I understand I have the right to request a restriction, as to how
my protected health information is used or disclosed, to carry out
treatment, payment, or healthcare operations of the practice. The
"Practice" is not required to agree to a restriction that
I request. However, if the "Practice" agrees to a restriction
that I request, the restriction is binding.
I have the right to revoke this consent, in writing, at any time,
except to the extent that the "Practice" has taken action
in reliance on this consent.
My "protected health information" means health information,
including my demographic information, collected from me and created
or received by my physician, another healthcare provider, a health
plan, my employer, or a healthcare clearinghouse. This protected
health information relates to my past, present, or future physical
or mental health or condition and identifies me, or there is a reasonable
basis to believe the information may identify me.

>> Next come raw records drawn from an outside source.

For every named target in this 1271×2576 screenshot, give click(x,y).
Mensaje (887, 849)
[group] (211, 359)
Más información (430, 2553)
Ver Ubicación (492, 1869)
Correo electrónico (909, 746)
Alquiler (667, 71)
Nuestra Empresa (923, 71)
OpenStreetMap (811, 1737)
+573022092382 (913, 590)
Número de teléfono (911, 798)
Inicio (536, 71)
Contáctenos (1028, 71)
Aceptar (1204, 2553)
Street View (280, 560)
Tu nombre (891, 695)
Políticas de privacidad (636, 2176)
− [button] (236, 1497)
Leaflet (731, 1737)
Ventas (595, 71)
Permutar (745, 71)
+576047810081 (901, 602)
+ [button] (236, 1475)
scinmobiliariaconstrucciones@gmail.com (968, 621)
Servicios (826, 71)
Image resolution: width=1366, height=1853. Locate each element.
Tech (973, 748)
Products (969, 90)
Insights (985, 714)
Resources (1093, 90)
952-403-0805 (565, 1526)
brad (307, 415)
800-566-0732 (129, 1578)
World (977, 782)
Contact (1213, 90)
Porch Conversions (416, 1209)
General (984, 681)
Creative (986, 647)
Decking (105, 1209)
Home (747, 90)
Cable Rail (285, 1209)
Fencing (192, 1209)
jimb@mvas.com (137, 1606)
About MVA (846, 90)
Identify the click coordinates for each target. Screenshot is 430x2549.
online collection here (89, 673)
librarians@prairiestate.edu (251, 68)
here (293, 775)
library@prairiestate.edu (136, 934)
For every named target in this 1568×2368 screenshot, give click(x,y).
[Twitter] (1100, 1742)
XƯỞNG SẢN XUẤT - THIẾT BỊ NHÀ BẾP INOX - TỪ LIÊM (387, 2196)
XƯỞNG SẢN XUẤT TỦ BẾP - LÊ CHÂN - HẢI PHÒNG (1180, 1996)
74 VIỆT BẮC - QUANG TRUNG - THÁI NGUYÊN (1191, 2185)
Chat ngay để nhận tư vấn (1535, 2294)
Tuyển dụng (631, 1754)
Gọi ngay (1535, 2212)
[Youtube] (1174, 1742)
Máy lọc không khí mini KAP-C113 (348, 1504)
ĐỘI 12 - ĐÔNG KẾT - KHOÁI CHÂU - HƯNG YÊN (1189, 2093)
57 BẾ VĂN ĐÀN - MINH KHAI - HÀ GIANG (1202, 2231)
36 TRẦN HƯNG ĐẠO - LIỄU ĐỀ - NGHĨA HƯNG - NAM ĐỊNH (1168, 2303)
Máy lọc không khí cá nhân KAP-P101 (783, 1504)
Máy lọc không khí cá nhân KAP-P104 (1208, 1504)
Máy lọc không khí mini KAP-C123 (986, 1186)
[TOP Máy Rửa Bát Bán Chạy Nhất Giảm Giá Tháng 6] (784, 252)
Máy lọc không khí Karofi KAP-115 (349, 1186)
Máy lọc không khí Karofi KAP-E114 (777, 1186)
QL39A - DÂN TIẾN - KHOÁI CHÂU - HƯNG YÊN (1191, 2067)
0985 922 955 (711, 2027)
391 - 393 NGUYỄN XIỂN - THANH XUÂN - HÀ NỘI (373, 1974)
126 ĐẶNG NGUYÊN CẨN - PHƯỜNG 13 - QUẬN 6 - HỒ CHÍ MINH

I understand I have a right to review the "Practice's"
Notice of Privacy Practices prior to signing this document. The
"Practice's" Notice of Privacy Practices has been provided
to me. The Notice of Privacy Practices describes the types of uses
and disclosure of my protected health information that will occur
in my treatment, payment of my bills, or in the performance of healthcare
operations of the "Practice." The Notice of Privacy Practices
for the "Practice" is also posted in their office. The
Notice of Privacy Practices also describes my rights and the "Practice's"
duties with respect to my protected health information.
The "Practice" reserves the right to change the privacy
practices that are described in the Notice of Privacy Practices.
I may obtain a revised Notice of Privacy Practices by calling the
office and requesting a revised copy be sent in the mail or asking
for one at the time of my next appointment.